Nano Today. 2012 Dec 1;7(6):488-495. doi: 10.1016/j.nantod.2012.09.001.

Abstract

Tailored materials with tunable properties are crucial for applications as biomaterials, for drug delivery, as functional coatings, or as lightweight composites. An emerging paradigm in designing such materials is the construction of hierarchical assemblies of simple building blocks into complex architectures with superior properties. We review this approach in a case study of silk, a genetically programmable and processable biomaterial, which, in its natural role serves as a versatile protein fiber with hierarchical organization to provide structural support, prey procurement or protection of eggs.
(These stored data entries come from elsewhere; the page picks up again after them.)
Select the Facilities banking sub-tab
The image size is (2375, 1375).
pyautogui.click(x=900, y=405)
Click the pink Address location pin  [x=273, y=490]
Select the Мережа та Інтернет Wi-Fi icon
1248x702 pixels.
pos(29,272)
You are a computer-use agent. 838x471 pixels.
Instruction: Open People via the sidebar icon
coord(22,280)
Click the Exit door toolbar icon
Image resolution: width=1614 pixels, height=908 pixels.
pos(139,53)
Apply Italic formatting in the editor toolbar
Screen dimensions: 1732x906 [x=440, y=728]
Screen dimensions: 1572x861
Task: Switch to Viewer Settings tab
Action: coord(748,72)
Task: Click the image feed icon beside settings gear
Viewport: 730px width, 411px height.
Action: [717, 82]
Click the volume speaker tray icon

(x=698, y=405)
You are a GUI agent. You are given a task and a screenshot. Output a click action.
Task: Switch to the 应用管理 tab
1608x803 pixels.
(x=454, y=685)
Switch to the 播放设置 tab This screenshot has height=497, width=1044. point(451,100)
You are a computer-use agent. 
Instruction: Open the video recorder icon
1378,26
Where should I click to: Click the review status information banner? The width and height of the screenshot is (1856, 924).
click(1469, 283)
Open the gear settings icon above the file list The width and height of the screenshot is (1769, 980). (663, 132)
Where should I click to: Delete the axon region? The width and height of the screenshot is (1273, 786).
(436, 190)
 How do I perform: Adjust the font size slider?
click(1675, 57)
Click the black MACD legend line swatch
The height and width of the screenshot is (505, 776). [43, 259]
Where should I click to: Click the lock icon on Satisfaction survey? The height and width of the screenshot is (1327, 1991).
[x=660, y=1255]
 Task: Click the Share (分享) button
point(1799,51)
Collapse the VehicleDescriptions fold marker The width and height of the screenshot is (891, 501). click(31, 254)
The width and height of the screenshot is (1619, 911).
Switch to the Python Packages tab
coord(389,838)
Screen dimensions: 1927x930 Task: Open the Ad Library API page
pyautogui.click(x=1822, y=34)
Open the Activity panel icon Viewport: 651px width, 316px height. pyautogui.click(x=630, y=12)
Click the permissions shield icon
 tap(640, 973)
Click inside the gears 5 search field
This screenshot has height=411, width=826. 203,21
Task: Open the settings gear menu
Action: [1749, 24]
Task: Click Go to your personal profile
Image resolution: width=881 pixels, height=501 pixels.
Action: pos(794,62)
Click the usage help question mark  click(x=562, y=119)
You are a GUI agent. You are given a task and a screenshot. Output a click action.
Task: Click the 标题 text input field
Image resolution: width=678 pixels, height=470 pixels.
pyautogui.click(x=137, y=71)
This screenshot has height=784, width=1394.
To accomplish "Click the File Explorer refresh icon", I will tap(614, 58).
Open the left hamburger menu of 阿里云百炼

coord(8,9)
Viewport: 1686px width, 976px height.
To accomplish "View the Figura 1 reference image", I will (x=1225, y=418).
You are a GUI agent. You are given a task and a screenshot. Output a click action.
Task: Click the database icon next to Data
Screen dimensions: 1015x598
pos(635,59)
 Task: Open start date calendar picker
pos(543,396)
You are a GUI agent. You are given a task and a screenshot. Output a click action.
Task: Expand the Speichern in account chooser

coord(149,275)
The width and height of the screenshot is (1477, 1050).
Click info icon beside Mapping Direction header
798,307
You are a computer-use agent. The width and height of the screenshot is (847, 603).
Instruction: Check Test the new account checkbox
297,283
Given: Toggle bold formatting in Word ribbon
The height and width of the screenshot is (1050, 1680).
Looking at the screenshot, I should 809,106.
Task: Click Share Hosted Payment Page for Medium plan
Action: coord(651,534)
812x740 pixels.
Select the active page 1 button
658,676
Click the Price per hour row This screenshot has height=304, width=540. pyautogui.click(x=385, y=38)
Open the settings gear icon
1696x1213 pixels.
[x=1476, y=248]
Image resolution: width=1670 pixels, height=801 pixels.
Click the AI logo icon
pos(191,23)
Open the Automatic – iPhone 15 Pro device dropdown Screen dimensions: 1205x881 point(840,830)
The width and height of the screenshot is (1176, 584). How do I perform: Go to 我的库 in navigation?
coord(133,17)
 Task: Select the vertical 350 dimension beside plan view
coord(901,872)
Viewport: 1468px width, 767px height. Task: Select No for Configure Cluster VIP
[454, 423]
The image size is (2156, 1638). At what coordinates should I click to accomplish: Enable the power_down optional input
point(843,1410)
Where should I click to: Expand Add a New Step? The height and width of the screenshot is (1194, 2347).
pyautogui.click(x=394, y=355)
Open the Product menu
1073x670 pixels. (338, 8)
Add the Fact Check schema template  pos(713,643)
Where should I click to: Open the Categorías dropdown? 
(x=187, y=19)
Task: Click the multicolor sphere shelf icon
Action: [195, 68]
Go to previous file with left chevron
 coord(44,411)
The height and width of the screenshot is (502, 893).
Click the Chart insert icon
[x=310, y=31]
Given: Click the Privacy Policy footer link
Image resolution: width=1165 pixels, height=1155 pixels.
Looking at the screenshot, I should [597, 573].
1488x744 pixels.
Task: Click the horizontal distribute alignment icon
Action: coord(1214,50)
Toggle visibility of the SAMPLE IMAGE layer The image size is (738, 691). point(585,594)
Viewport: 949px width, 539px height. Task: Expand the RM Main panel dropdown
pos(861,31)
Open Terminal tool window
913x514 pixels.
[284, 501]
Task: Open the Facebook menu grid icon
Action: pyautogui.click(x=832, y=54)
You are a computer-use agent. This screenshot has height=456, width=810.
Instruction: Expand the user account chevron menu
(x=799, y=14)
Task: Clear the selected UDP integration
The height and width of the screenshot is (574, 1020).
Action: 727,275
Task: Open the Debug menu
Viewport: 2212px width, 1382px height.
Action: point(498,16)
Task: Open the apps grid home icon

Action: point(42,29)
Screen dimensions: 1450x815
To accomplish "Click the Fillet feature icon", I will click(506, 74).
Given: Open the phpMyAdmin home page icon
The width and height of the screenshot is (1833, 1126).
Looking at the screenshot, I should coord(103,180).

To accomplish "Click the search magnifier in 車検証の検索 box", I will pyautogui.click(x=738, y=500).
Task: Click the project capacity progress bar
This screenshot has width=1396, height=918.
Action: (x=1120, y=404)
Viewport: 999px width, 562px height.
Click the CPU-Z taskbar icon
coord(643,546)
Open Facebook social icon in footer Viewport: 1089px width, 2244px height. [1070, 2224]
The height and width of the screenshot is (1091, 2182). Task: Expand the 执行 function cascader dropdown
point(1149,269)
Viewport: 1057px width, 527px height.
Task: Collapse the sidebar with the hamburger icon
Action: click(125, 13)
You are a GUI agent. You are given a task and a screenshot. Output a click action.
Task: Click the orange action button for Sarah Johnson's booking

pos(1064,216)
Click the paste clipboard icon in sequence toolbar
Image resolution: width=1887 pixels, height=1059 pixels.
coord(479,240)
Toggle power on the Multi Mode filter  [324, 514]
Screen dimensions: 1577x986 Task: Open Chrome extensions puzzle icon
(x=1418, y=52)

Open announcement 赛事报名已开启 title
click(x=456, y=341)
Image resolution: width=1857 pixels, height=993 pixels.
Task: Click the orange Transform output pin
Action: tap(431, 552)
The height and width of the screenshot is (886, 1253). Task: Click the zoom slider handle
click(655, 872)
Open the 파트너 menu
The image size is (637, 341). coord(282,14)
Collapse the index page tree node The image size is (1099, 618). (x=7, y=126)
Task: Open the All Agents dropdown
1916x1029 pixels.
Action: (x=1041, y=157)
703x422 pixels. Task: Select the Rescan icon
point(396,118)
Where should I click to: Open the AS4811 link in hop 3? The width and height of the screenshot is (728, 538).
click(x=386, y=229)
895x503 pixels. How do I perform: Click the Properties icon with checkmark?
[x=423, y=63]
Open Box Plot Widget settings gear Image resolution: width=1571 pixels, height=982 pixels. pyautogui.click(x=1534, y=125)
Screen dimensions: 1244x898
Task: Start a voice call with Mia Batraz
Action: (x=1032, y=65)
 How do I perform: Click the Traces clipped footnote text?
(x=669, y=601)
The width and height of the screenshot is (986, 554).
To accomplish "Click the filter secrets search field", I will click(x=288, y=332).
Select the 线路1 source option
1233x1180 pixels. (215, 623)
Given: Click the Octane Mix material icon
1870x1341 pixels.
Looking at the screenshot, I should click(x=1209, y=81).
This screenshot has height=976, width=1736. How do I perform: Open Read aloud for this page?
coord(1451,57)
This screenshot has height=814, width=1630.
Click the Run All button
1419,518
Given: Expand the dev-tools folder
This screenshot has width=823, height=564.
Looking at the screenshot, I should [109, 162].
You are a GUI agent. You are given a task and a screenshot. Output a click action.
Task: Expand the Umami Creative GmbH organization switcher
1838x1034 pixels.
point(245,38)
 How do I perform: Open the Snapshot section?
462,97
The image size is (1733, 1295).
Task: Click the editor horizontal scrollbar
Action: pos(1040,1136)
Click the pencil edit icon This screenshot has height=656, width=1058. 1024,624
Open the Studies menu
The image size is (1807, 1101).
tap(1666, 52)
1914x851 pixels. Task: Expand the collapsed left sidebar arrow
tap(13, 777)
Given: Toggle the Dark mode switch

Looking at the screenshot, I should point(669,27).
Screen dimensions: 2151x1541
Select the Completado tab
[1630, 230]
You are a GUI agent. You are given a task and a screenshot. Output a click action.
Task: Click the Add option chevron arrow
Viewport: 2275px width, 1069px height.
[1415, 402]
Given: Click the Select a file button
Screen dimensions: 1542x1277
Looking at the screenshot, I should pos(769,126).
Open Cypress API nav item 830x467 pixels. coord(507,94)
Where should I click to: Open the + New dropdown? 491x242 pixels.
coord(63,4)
Through an abstraction of knowledge from the physical system, silk, to a mathematical model using category theory, we describe how the mechanism of spinning fibers from proteins can be translated into music through a process that assigns a set of rules that governs the construction of the system. This technique allows one to express the structure, mechanisms and properties of the 'material' in a very different domain, 'music'. The integration of science and art through categorization of structure-property relationships presents a novel paradigm to create new bioinspired materials, through the translation of structures and mechanisms from distinct hierarchical systems and in the context of the limited number of building blocks that universally governs these systems.

Keywords: Nanotechnology; arts; biology; design; experiment; manufacturing; music; nanomechanics; protein; theory.